_Task requirements:_
Only one stretch of the data is wanted: the line containing "Охолодження та опалення (418, 138)", the line containing "Про нас (23, 14)", and every line between them, copied exactly.

_Exercise material:_
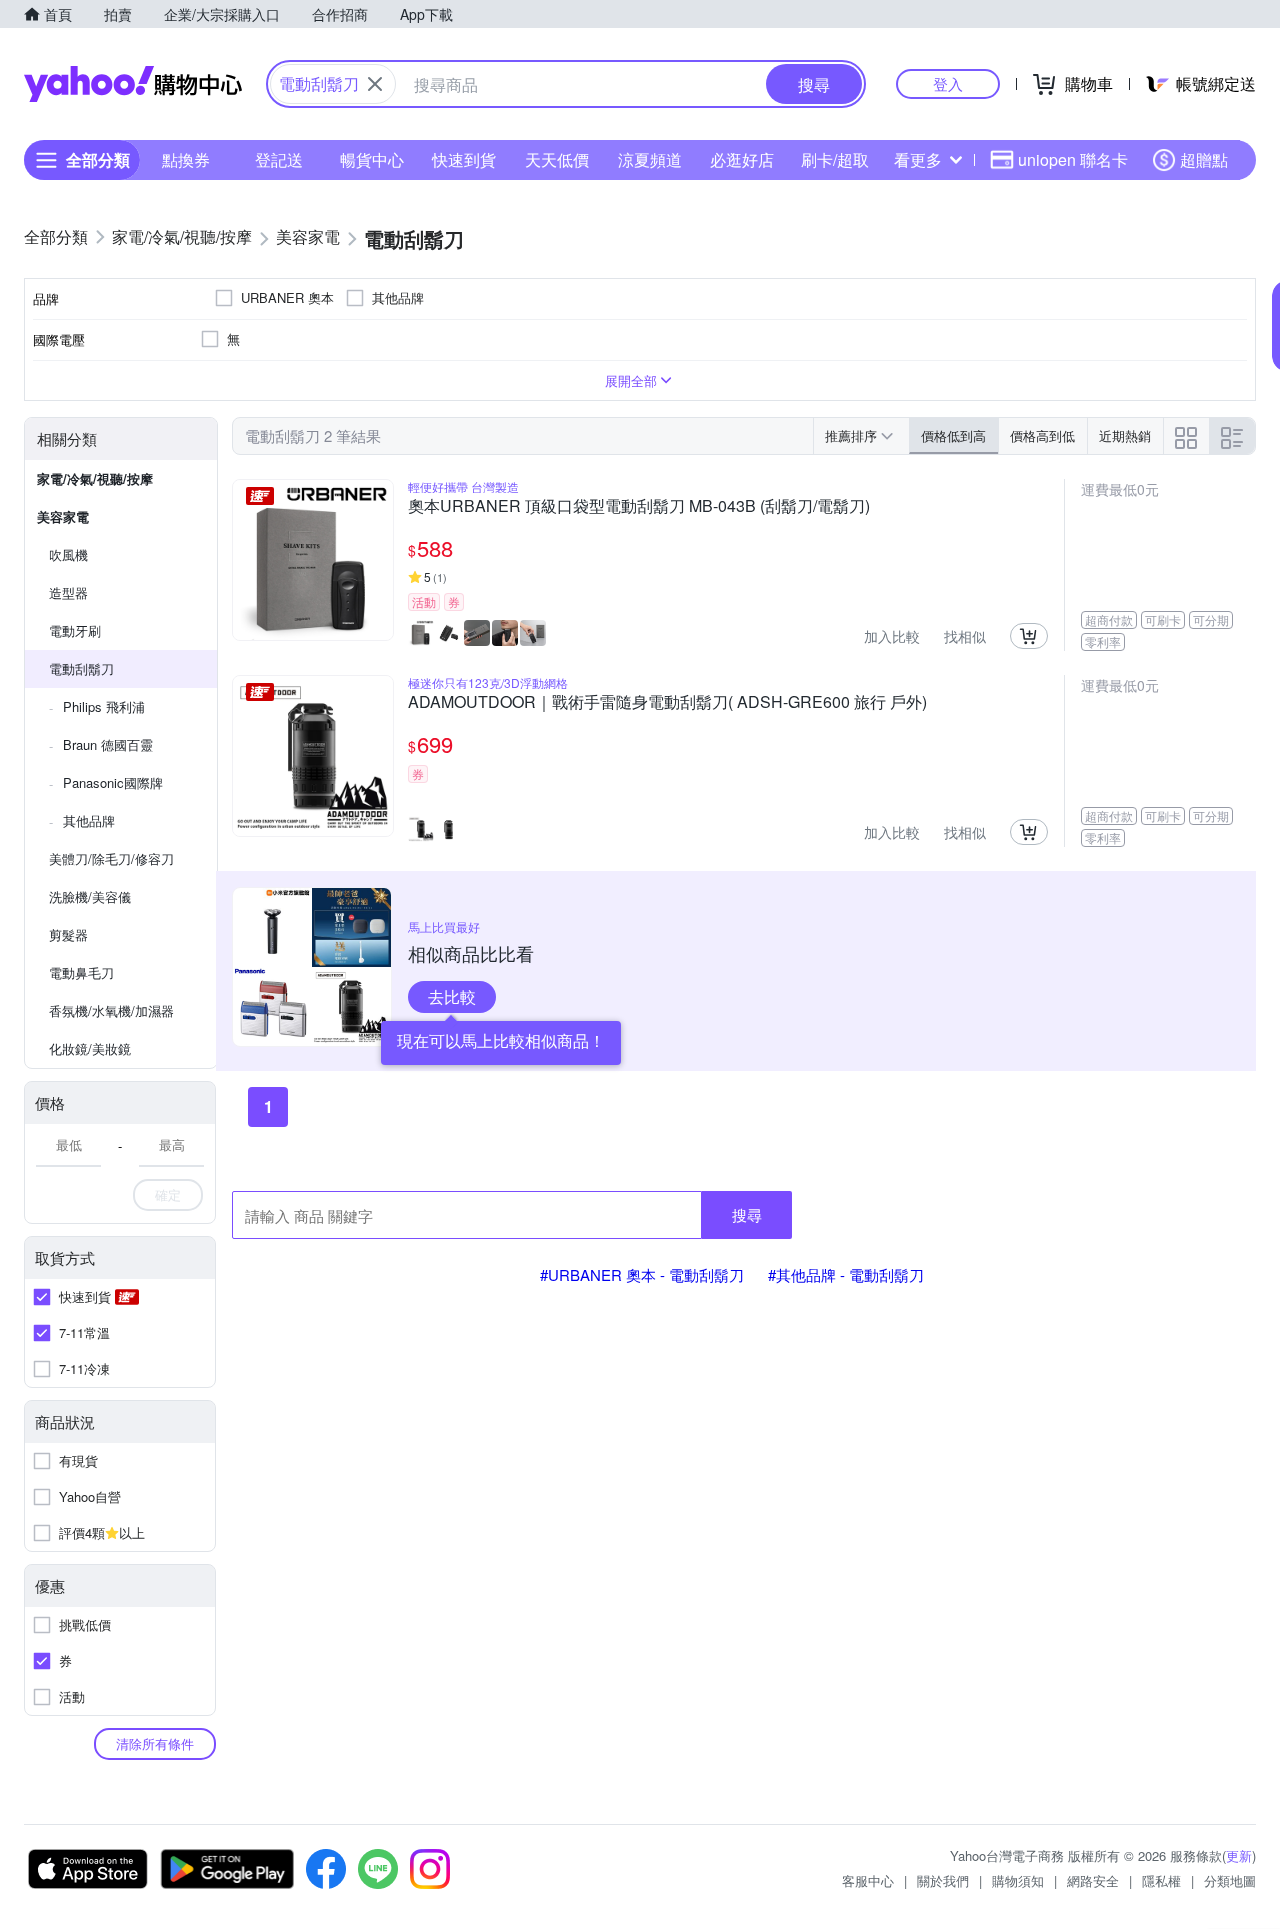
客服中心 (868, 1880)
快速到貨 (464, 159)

==

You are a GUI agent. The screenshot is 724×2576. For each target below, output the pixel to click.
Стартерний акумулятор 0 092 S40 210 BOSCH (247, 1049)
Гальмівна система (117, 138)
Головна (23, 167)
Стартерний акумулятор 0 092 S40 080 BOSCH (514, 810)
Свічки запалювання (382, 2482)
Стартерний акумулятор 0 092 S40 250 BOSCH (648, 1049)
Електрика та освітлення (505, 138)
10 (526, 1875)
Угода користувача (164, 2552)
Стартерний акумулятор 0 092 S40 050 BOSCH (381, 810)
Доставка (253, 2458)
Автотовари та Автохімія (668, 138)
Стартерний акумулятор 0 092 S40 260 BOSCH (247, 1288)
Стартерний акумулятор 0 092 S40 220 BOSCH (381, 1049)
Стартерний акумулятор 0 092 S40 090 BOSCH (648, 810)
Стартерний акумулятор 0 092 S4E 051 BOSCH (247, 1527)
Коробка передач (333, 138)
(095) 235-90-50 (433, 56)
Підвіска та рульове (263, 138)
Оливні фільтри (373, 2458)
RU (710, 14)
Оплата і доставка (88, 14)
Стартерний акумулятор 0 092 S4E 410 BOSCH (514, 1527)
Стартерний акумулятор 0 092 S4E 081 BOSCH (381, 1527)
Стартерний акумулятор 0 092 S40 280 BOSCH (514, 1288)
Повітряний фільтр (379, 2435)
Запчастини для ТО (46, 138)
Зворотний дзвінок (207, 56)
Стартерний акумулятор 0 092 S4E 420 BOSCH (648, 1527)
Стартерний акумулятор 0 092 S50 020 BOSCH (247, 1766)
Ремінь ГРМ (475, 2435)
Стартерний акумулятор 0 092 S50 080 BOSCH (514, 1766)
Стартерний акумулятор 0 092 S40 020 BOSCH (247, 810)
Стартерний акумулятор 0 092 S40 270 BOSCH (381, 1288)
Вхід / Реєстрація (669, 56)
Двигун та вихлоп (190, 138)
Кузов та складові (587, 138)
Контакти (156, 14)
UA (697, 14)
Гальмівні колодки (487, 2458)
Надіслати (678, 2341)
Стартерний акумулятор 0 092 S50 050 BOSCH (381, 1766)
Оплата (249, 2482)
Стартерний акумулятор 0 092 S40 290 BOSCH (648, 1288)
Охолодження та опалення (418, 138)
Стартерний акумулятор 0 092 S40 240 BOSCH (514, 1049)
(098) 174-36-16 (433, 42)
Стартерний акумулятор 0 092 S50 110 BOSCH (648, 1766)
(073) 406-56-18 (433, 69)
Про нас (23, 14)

_Result:_
Охолодження та опалення (418, 138)
Стартерний акумулятор 0 092 S40 240 BOSCH (514, 1049)
(098) 174-36-16 (433, 42)
Стартерний акумулятор 0 092 S50 110 BOSCH (648, 1766)
(073) 406-56-18 (433, 69)
Про нас (23, 14)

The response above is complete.